Forgetting Negative Prompts (When Available)
Midjourney and Stable Diffusion both support negative prompts, which let you explicitly exclude elements. Use --no text, watermark, blurry, extra limbs in Midjourney, or add negative prompt fields in Stable Diffusion UIs. This is especially useful for avoiding common artifacts like distorted hands, floating objects, or unwanted text overlays. It’s not a crutch, it’s just efficient.
Building a Prompt Testing Habit That Actually Improves Your Skills
Following an image generation prompt guide will get you started, but actual skill comes from systematic testing. The approach that works best is changing one variable at a time, not rewriting the entire prompt when something doesn’t work.
If the composition is right but the lighting is wrong, adjust only the lighting descriptor and regenerate. If the style is off but everything else looks good, swap the style keyword. This isolates what each element is contributing so you build a real mental model of how the tool responds, rather than just randomly throwing words at it and hoping.

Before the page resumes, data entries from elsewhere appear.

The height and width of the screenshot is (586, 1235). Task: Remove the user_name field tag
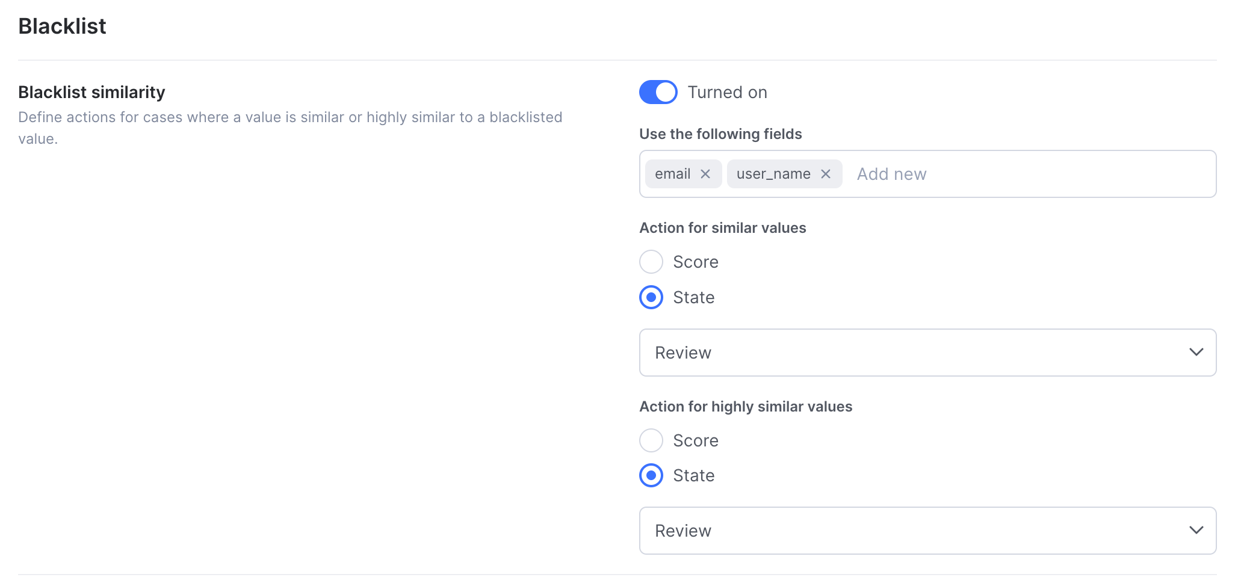pyautogui.click(x=826, y=174)
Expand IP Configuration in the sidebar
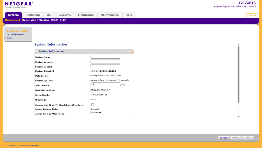262x148 pixels. 15,34
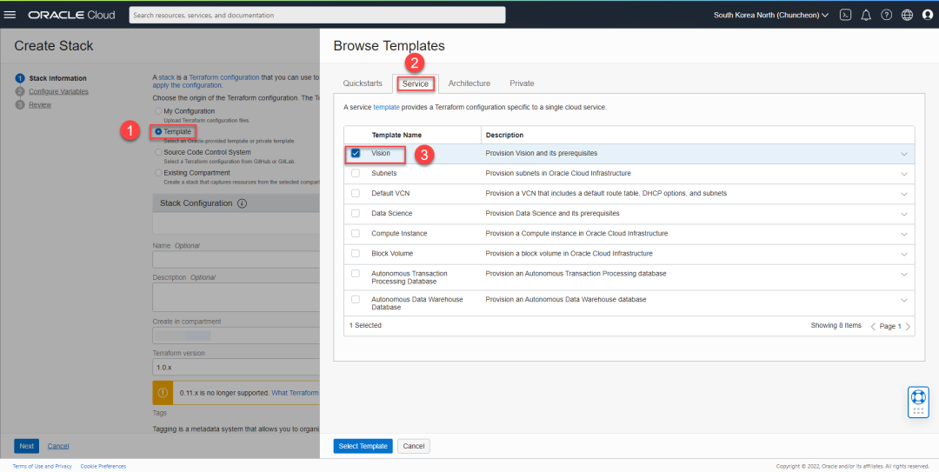Show Stack Configuration info icon tooltip
Image resolution: width=939 pixels, height=472 pixels.
(242, 203)
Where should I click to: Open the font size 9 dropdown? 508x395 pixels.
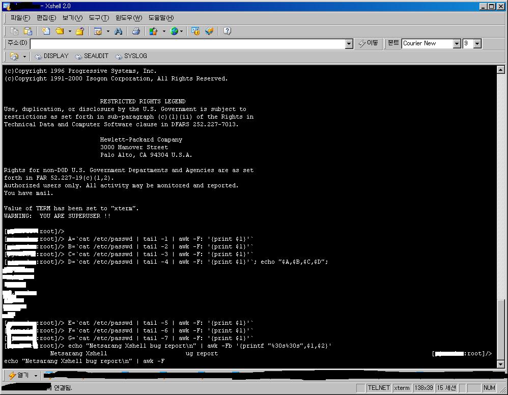point(477,44)
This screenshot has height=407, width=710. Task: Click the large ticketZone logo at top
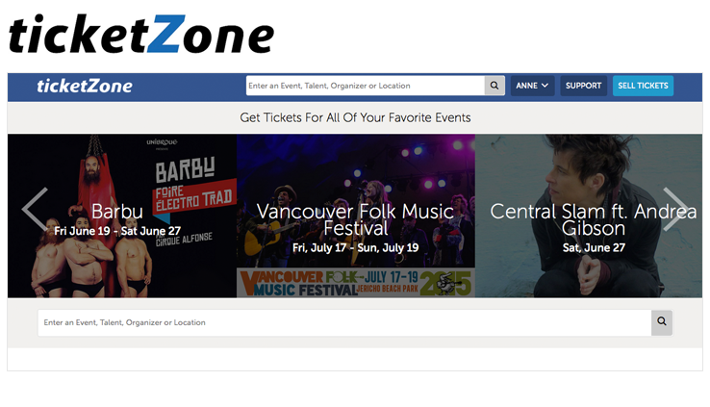[141, 34]
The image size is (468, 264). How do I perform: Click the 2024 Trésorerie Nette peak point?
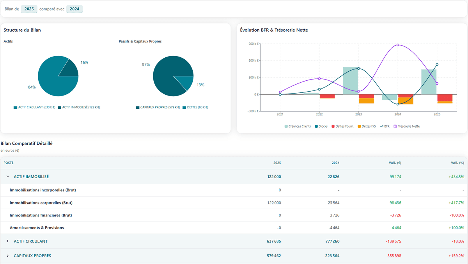click(x=398, y=45)
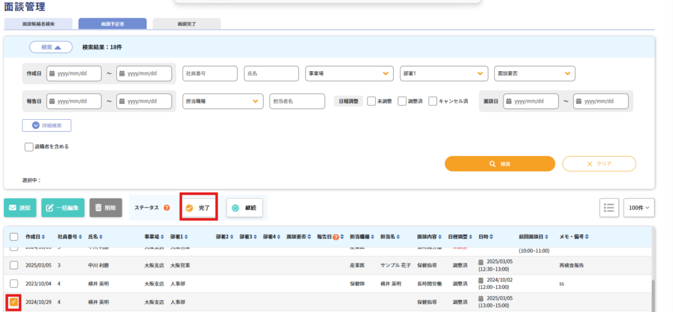The height and width of the screenshot is (312, 673).
Task: Tick the キャンセル済 checkbox
Action: pyautogui.click(x=433, y=101)
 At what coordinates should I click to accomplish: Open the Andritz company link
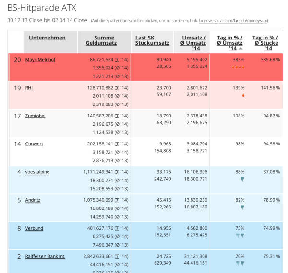34,200
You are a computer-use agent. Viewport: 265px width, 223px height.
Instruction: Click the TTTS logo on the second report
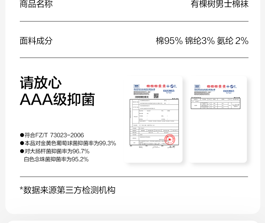197,87
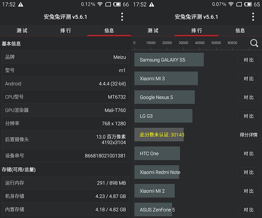Tap the Wi-Fi icon beside 0.07%
This screenshot has width=262, height=218.
pos(231,4)
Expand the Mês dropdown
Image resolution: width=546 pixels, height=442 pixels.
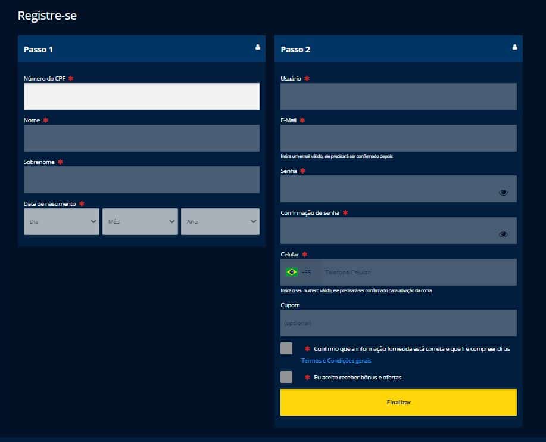coord(140,221)
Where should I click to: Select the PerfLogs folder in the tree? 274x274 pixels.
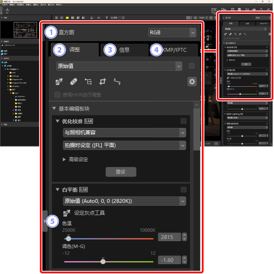tap(15, 76)
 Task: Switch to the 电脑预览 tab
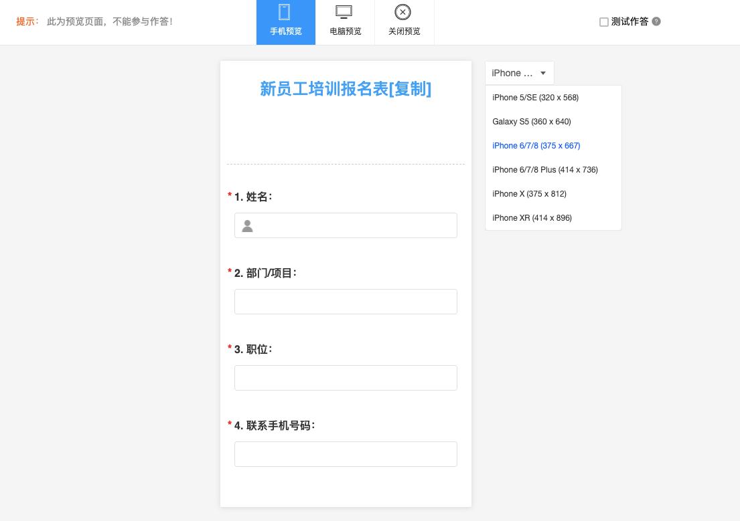pos(345,22)
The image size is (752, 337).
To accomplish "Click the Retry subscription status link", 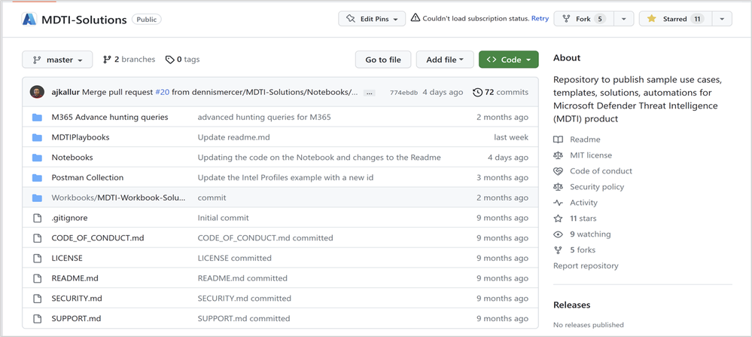I will coord(540,19).
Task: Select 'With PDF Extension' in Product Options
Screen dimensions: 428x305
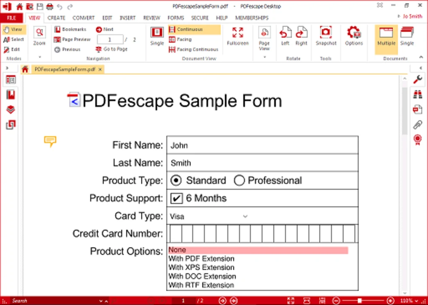Action: (x=201, y=258)
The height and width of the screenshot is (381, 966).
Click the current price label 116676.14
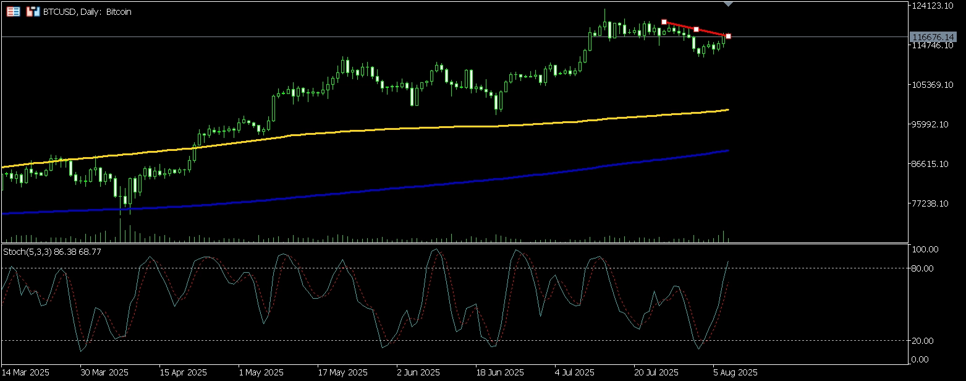pyautogui.click(x=933, y=37)
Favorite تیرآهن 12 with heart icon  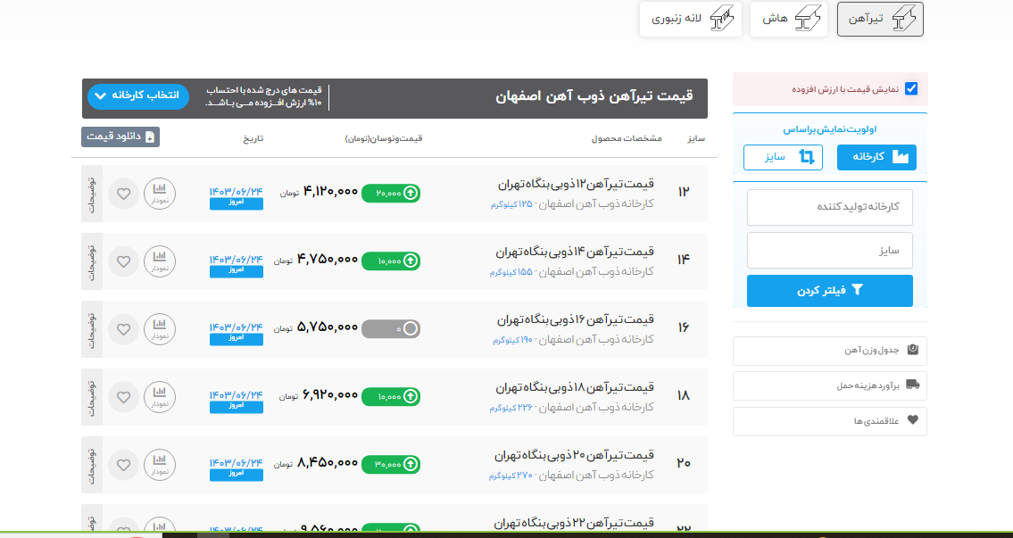tap(123, 193)
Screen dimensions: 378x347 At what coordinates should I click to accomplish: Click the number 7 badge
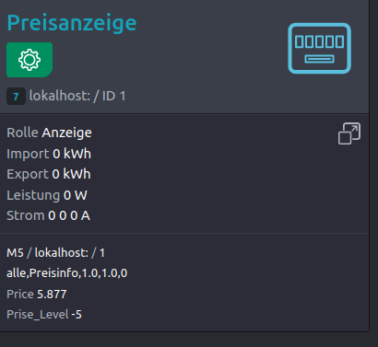coord(16,97)
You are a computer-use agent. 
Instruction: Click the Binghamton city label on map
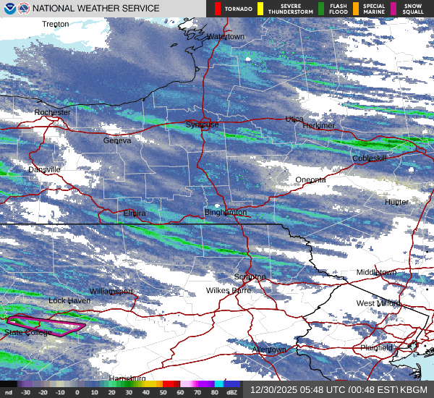(x=226, y=213)
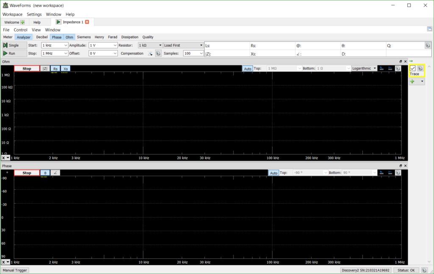Toggle the θ trace in the Phase plot
This screenshot has width=434, height=274.
(x=45, y=173)
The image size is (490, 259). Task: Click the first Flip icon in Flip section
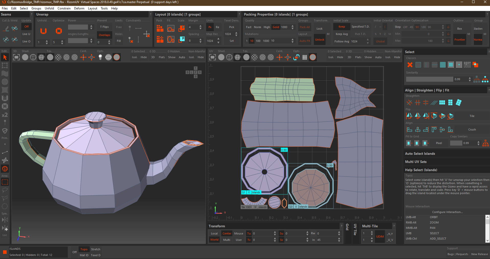point(409,116)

Keep a simple log. Even a notes app works. When a prompt produces something exceptional, save it with the full prompt text and the platform you used. Over time, you’ll accumulate a personal reference library of phrases and combinations that reliably work. That library becomes genuinely valuable, especially if you’re doing this for clients or creative projects where consistency matters.
Also worth doing: study images you admire and try to reverse-engineer the prompt. What lighting is that? What focal length does it suggest? What artistic style does it reference? Then build a prompt around those elements and see how close you can get. That exercise builds vocabulary faster than any tutorial.
Putting It All Together on Your Next Generate
Writing strong ai image prompts isn’t about memorizing formulas. It’s about developing a way of seeing images in terms of their component parts and then translating those parts into language the model can act on. Subject, style, setting, light, mood, and camera perspective are your main levers. Pull them with specificity, not generality.
Start with your next generate. Pick an image concept you’ve tried before that came out disappointing, apply the structure from this guide, and compare the results side by side. One disciplined prompt session is worth more than reading five more articles on the topic. The tools are already capable. Your job now is just to get better at talking to them.